-- WORK TO COMPLETE --
Extract the text from every item below, reproducing each line verbatim, and omit the pictures from your answer.

-- RECORDS --

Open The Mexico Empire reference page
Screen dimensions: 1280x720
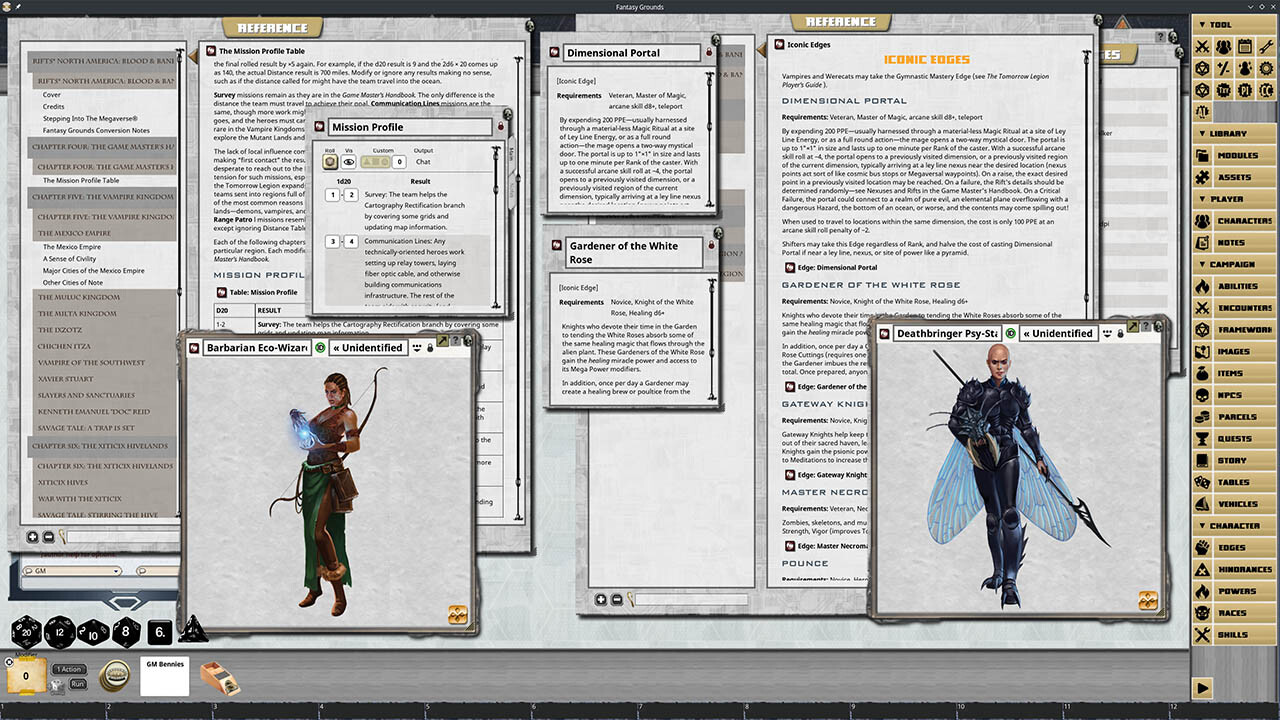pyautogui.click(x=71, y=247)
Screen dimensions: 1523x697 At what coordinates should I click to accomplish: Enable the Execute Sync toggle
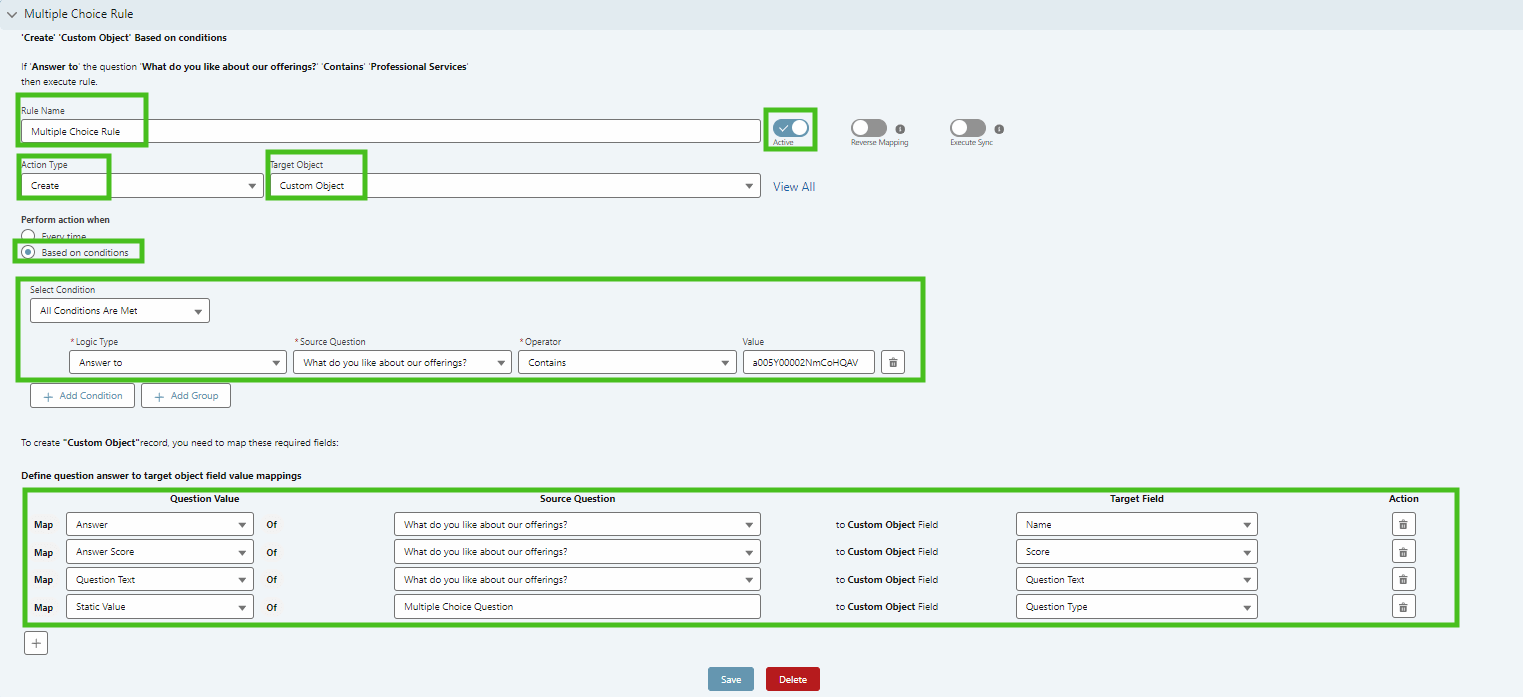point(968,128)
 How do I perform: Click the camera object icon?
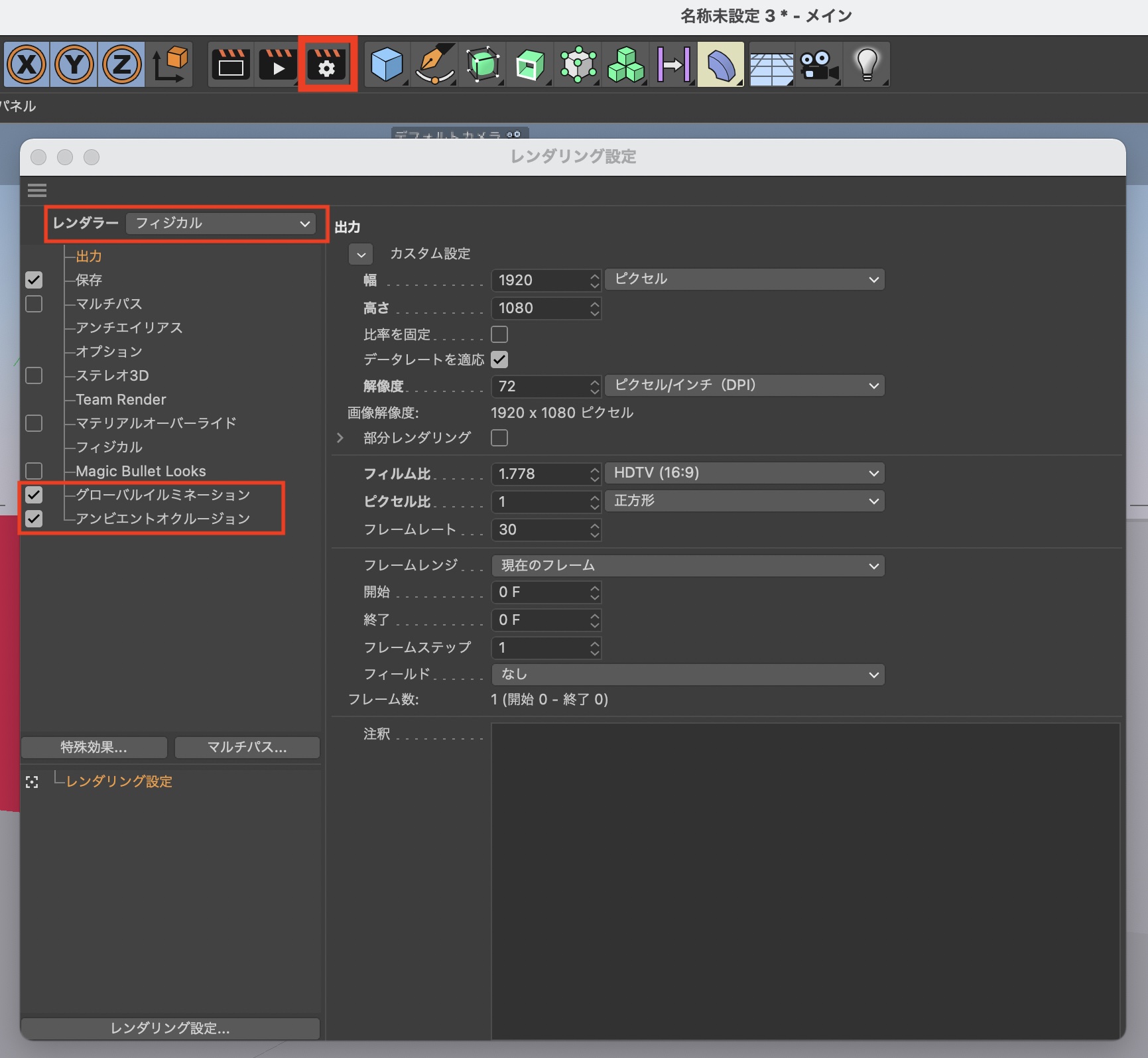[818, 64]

-- TASK SOLUTION --
Open The Mexico Empire reference page
Screen dimensions: 1280x720
pyautogui.click(x=71, y=247)
Screen dimensions: 1523x697 At what coordinates should I click to accomplish: Enable the Execute Sync toggle
point(968,128)
 How do I perform: Click the camera object icon?
[818, 64]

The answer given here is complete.